* [What to work on]:
(A) Answer these questions from the forum thread on favorite presidents, one line each:
(i) On what date and at what time did Bubblehead1980 post?
(ii) Which president did Castout name?
(iii) Which president did CCIP name?
(B) Copy the forum thread on favorite presidents, starting with "Thomas Jefferson for" and going on through "as a non-American.", and rename "Thomas Jefferson" to "Jefferson".
(C) Continue the forum thread on favorite presidents from where it stops.
--- Text ---
SUBSIM Radio Room Forums

SUBSIM Radio Room Forums (https://www.subsim.com/radioroom/index.php)
-   General Topics (https://www.subsim.com/radioroom/forumdisplay.php?f=175)
-   -   Favorite President ? (https://www.subsim.com/radioroom/showthread.php?t=175341)

Bubblehead1980 09-24-10 06:18 PM

Favorite President ?
 
Okay, just want everyone to share their favorite US President and possible 3-4 reasons why if you can.Do not want an argument etc, just share.I am curious because we have quite the mix of political views here.

Diopos 09-24-10 06:25 PM

President: Unborn.
Reason: Obvious.


.

Castout 09-24-10 06:26 PM

JFK.

1. He believed in what he was saying when you look at him giving speech
2. He has got some sort of idealism which was validated with him being killed by non foreign agent. If it had been foreign agent WWIII would've already erupted or at the very least, a counter assassination of the Soviet highest leader would have happened. It's that obvious.
3. His speech about an evil secret society, coming from a US president in office no less :salute:

The greatest modern day American however in my opinion would be Martin Luther King Jr.

CCIP 09-24-10 06:30 PM

Thomas Jefferson for me - reasons being primarily his views of individual rights, education, justice and the economy/socioeconomics (in particular as regard corporations). I agree with what he espoused in regard to these things, almost entirely. He did a good job of preserving these and advancing them somewhat. Not perfect (particularly as regards to his controversial dealings with slavery and Indian affairs), but a lot of the values he espoused and helped institute always stood, to me, as the fundamental things that made the rest of the world always look up to America. Though of course I say that as a non-American.
--- Information provided ---
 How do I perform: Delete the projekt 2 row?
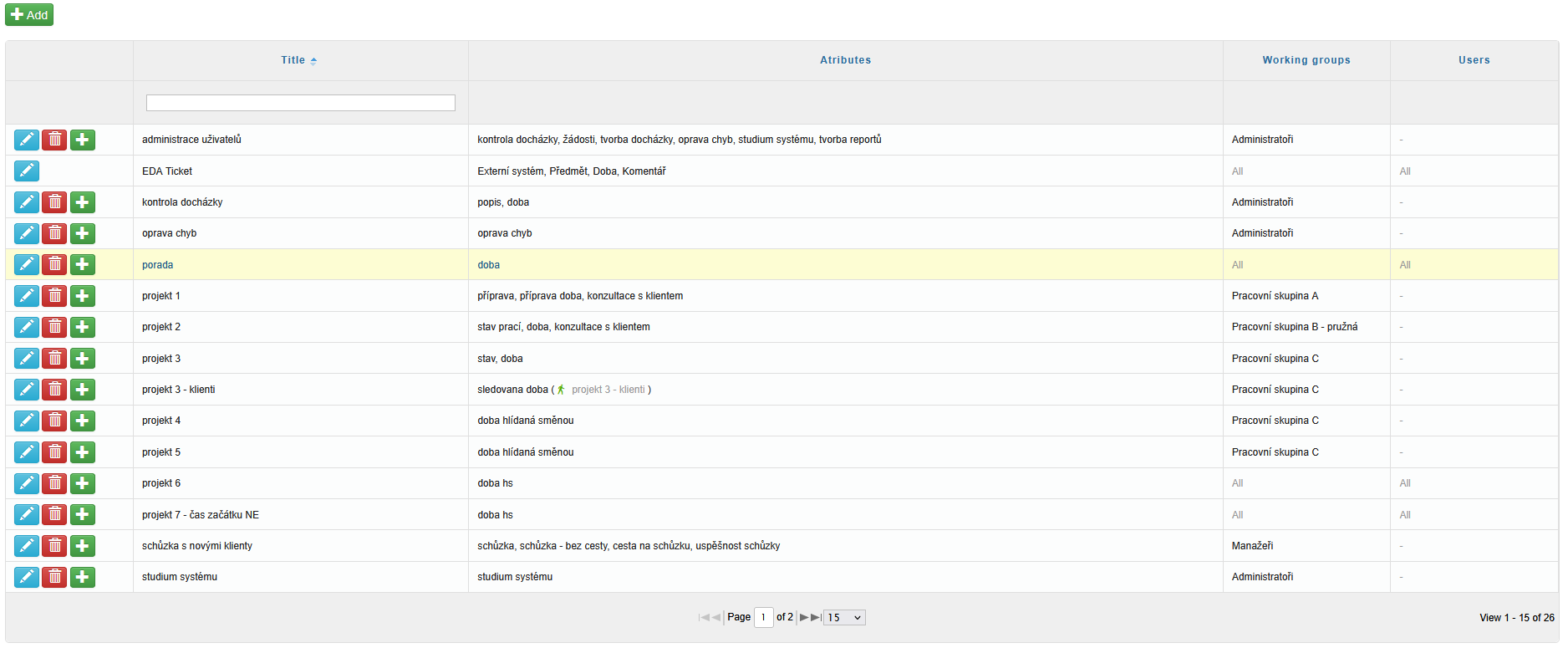[x=54, y=327]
---
* [Responses to the exercise]:
(A)
(i) 09-24-10, 06:18 PM
(ii) JFK
(iii) Thomas Jefferson

(B)
Jefferson for me - reasons being primarily his views of individual rights, education, justice and the economy/socioeconomics (in particular as regard corporations). I agree with what he espoused in regard to these things, almost entirely. He did a good job of preserving these and advancing them somewhat. Not perfect (particularly as regards to his controversial dealings with slavery and Indian affairs), but a lot of the values he espoused and helped institute always stood, to me, as the fundamental things that made the rest of the world always look up to America. Though of course I say that as a non-American.

(C)
Takeda Shingen 09-24-10 06:34 PM

Can't say that I have a favorite. I regard presidents as being either effective or ineffective in their work. I'll list three presidents that I feel are on each end of that.

Effective:

Abraham Lincoln: Reasons obvious. Probably the closest I have to 'favorite'.

Andrew Jackson: I detest his treatement of the Native American populace, but he did pave the way for the expansion of the United States. He also layed the ground work for the modern system of the federal government.

Franklin Roosevelt: SEC, FDIC, Social Security, minimum wage. Love him or not, those are now fixtures American governance.

Ineffective:

Andrew Johnson: Really botched reconstruction, didn't he?

William Henry Harrison: Sorry, but you can't be effective when you are in office for only 30 days.

Warren Harding: Too much poker, not enough watching the treasury department.

Tribesman 09-24-10 06:46 PM

JFK.
because he had an unusual name thats very easy to spell

Ducimus 09-24-10 06:52 PM

Andrew Jackson.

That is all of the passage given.